Il tempo ad Arcobaligia è sempre lo stesso: piove ininterrottamente da tantissimi anni e i colori sono stati lavati via dalle vite dei suoi abitanti. Lo sa benissimo Arturo, che ogni tanto ama guardare dalla finestra in attesa di un’agognata novità. Ma oltre ad un vasto numero di ombrelli o rigagnoli d’acqua che, passando dai marciapiedi, finiscono nelle fogne, è difficile scorgere qualcosa di diverso. Se non ci fosse mai stata, otto anni fa, quella brutta maledizione. Si bisbiglia che la causa di tutto sia stato l’odio che provava Ombrellintesta per la felicità degli altri abitanti. Dal suo cannocchiale posto sulla cima di Castelcatinello osservava quell’ammasso fastidioso di sorrisi, biciclette, bambini festanti e colori sgargianti e la cosa, secondo lui, doveva avere una fine. Il suo ombrello, gonfio di un diluvio senza fine, si trasforma in uno schermo enorme che sovrasta la cittadina, lasciandola al buio e ai toni del grigio. Tutte le pitture, le macchie colorate e persino le tempere scolastiche sono finite nelle pance insaziabili dei Tempestiferi, orridi esserini bassi e informi capaci di trangugiare con le loro enormi bocche tutto ciò che possa dare allegria. Il temporale è ormai entrato nelle ossa di tutti, inzacchera e inzuppa, porta pantano e melma, come recita la filastrocca con cui i Tempestiferi acciuffano i possibili sovversivi. Non ci sono speranze: l’arcobaleno non arriverà mai. Un giorno, però, Arturo scende nell’angusta cantina del suo palazzo per prendere una bottiglia di vino per la nonna. Tra le cianfrusaglie e le foto di famiglia ingrigite dal tempo, in una valigia di pelle, trova un tesoro meraviglioso: le matite magiche colorate della nonna...

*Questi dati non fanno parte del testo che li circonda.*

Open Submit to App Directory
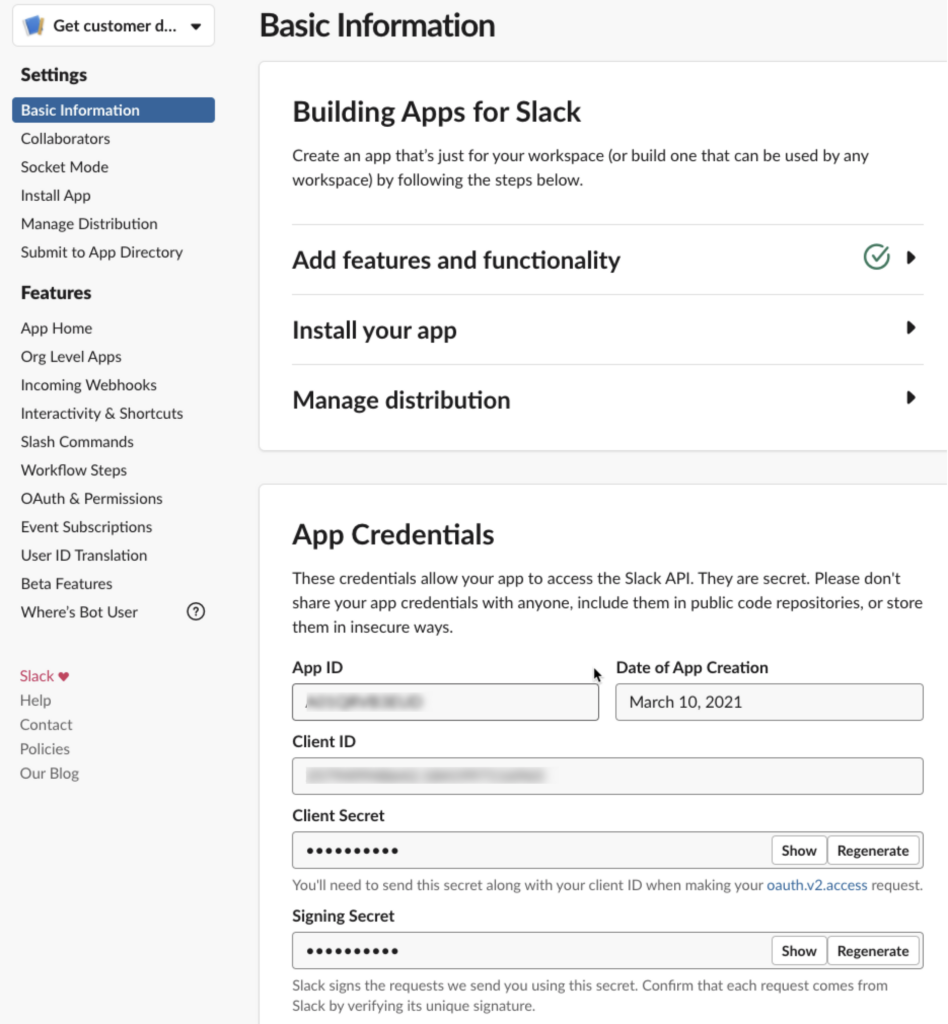The height and width of the screenshot is (1024, 948). click(x=101, y=252)
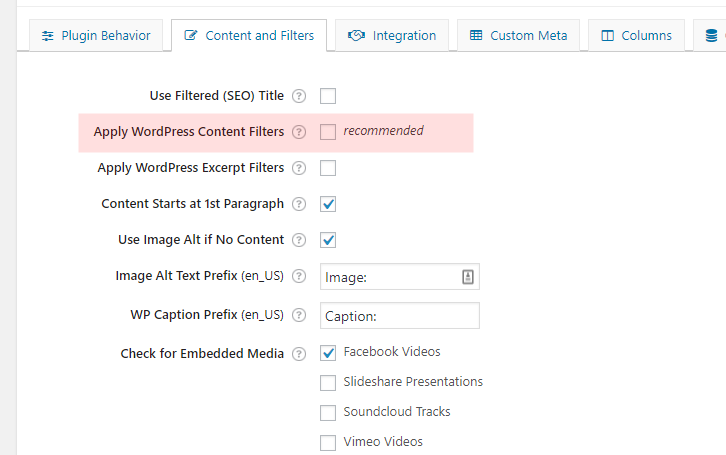The width and height of the screenshot is (726, 455).
Task: Click help icon for Image Alt Text Prefix
Action: pos(298,277)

Una favola su un mondo che si chiude sotto una cappa pesante in cui è difficile vivere. In questo periodo incerto in cui viviamo, sembra quasi pensato per raccontare l’Arcobaligia in cui siamo costretti a fare i conti, abituati a guardare fuori dalle nostre finestre, all’interno delle quattro mura che ci danno sicurezza. Le illustrazioni di Marco Cerminara sono delicatamente cupe, soprattutto nella parte iniziale, proprio per rendere evidente il mondo uggioso di Arturo, di sua nonna e degli altri abitanti. Le prime pagine sono così “piovose” che sembra quasi di percepire l’umidità in cui da otto anni vive la mesta cittadina. Le filastrocche sono simpatiche, spesso si è preferito cedere all’assonanza, piuttosto che ad una rima vera e propria. La storia di un mondo in cui la fa da padrona l’ombra e il buio, in cui non si può godere di colori e in cui tutti sono tristi in casa impauriti è ben raccontata ma complessivamente si ha la sensazione di averla già sentita da qualche parte. Saltano alla mente le immagini dei film di Tim Burton (come non pensare, ad esempio, quando si parla di Castelcatinelli, alla lugubre casa sulla collina da cui Edward Manidiforbice sbircia con il suo cannocchiale gli altri esistere – anche se in quel caso più che essere l’artefice di una maledizione, ne è il triste destinatario).